Jump ahead in time 20 or so years. I give you another landmark comic book as an example. November 1961: Fantastic Four #1. Marvel Comics enters the superhero game, and gives Superman some real competition. Comics are going to get good now! Fantastic Four #1 carries a cover price of 10 cents! Life Magazine carries a cover price of 20 cents! Other magazines have doubled in price, but comics have stayed the same!

One final jump, another 20 years and another landmark. December 1981: Moon Knight #14. Comics have increased their prices steadily over the past 20 years. Moon Knight #14 carries a cover price of 50 cents! That’s 5 times the price of comics from 20 years ago. Life Magazine now carries a price of 2 dollars! That’s 10 times the price that it was 20 years ago! Comic book prices are not keeping up!

But, isn’t cheaper, better? Isn’t this better for the consumer? Yes, and no. It is better for the consumer, in theory, yes. But, it’s not a good thing for the vendor who sells the comic books. If you are the owner of a store and you have only so much display space to offer a product, you have to weigh your options. All other magazines provide four times the profit potential compared to comic books. Simply put, comic books were a waste of space.

You might wonder why I shared Moon Knight #14 as my choice of landmark comic book along side the likes of Action Comics #1 and Fantastic Four #1. Moon Knight is a character that many won’t recognize, and the 14th issue of a comic doesn’t seem important. But, Moon Knight #14 was important because it was the last issue of that comic sold on the newsstand. Beginning with Moon Knight #15 the title would be sold exclusively in comic book specialty stores.

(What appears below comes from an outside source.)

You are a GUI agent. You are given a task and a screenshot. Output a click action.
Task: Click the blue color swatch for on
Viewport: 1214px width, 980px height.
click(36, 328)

That’s a huge deal. I remember at the time, I was angry. Why would Marvel choose to remove a comic from the shelves of my local grocer? I didn’t have access to a comic book store. Why would Marvel cut me off? This was unfair! Or so I felt, at the time. But, Marvel wasn’t doing this to spite the consumer. They were trying to save their industry. Marvel was reacting to the comic book’s rapidly diminishing distribution as more and more newsstands and similar markets dropped comic books from their store shelves.

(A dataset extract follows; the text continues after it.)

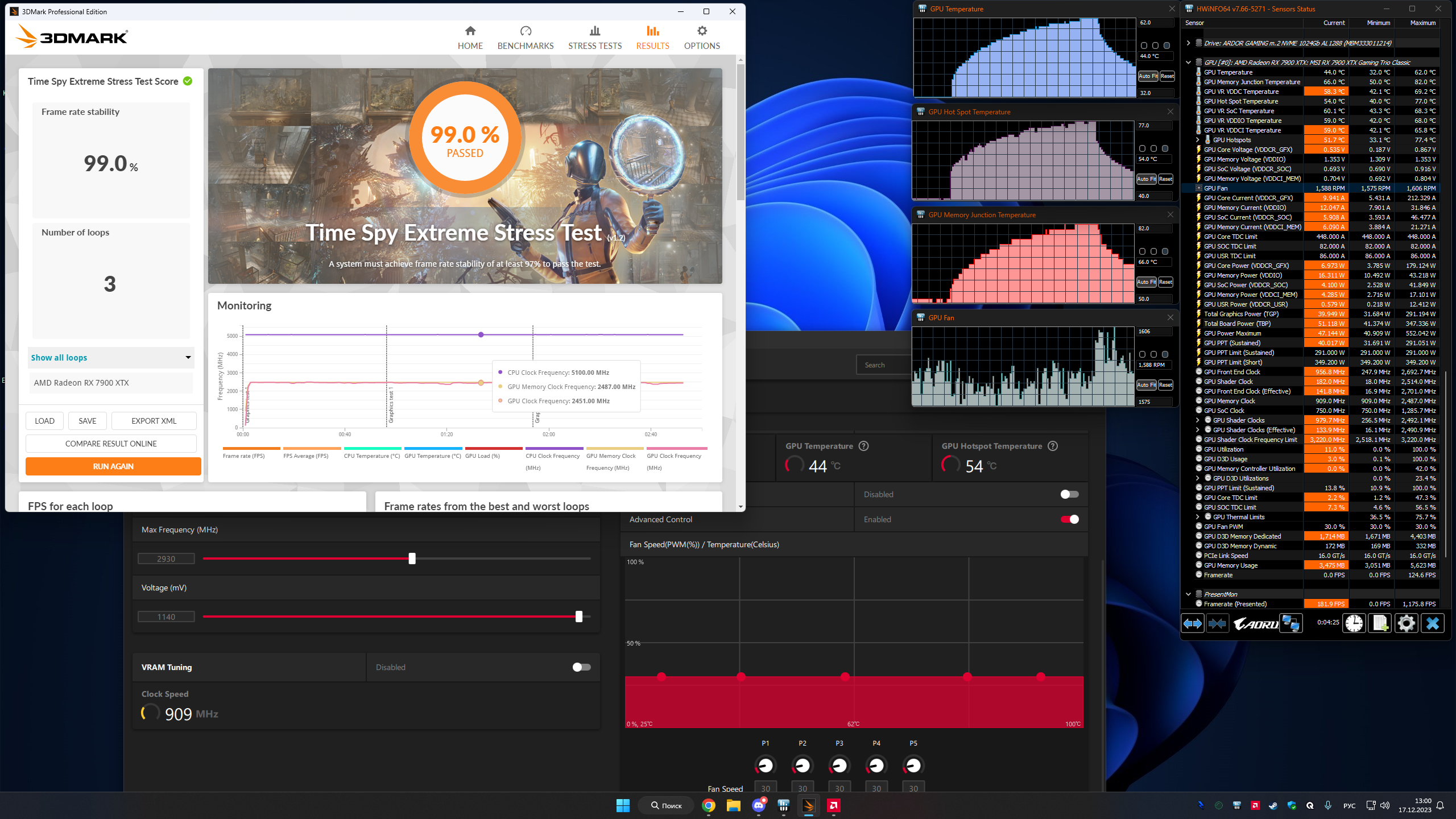Viewport: 1456px width, 819px height.
Task: Collapse the AMD Radeon RX 7900 XTX sensor group
Action: coord(1188,63)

Comic book publishers needed to switch to a comic book exclusive venue, a place where comic books could be sold without competing for shelf space with other more expensive magazines. This transition did take effect, but not without it’s problems. The move to a collectors’ exclusive market resulted in comic book publishers employing gimmicks to attempt to sell comics in greater numbers to offset the loss of overall distribution. This didn’t work out so well and the comic book industry crashed in the mid 90’s.

The comic book industry didn’t want to take comic books away from store shelves. They didn’t choose to lose a major source of distribution, but way back in the 1940’s, 50’s and 60’s, as other magazine publishers increased their pricing, comic book publishers made a choice to keep their prices low (reducing page count instead of raising prices.) They did it because the general public view of comic books was that it was a medium for children, and prices needed to stay low to keep comic books accessible to children. It was a nice idea. It didn’t work out.

In recent years (beginning in 2018 and continuing today) DC has attempted to regain a presence in the general market. They are publishing 100 Page Giant comics. 100 pages at $4.99 to make sure the pricing is in step with other magazines on the shelf. I don’t know how well these forays into the general marketplace have been, but I wish them luck. I want kids to be able to get a comic book from their mom the way that I did as a kid. Without this, I fear that in another 30 years kids won’t even know what a comic book is.